I use a custom kernel configuration, but it's the same in 9.2-STABLE and 10-STABLE, and I've only disabled some unused devices. The new beast (10-STABLE) is working fine, every device work flawlessly, I just {have|want} to recompile all my installed ports, and this is obviously the most time-consuming task. Some ports fails to build, maybe it's a clang-vs-gcc  issue, but I can't call this a problem since I simply have not yet had time to investigate. But one thing caught my attention: I've had the feeling that the system's boot is slower than the 9.2-STABLE one. I don't really care about how many seconds my system takes to boot, but the difference is noticeable.

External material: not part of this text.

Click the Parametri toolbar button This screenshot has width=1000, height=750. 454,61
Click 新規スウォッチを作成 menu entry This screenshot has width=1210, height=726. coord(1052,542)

I'm pretty sure the problem is due to the fact that it's a "work in progress", but just for curiosity, I've searched a bit and I have found this article, which is very very critical toward the last release of FreeBSD. Since I'm still upgrading, I have no way to verify the statements on that article, but the criticisms are so heavy that, if they are true, I think I should have seen some feedback here in the forums.

Anyone able to confirm or refute these statements?

In the meantime, I will continue the upgrade process, regardless of the criticisms...  §e


----------



## SirDice (Feb 5, 2014)

The site you're referring to is a known troll, so don't put too much weight into it. That said, sure, some things aren't quite finished yet. That usually happens with a .0 release. The release was cut using a fairly stable base, most bugs have been fixed but it still needs a lot of testing. Those .0 releases are for testing by the general population, you can only test so much in a development environment. That's one of the reasons why support for a .0 release ends as soon as a .1 comes out.


----------



## tzoi516 (Feb 5, 2014)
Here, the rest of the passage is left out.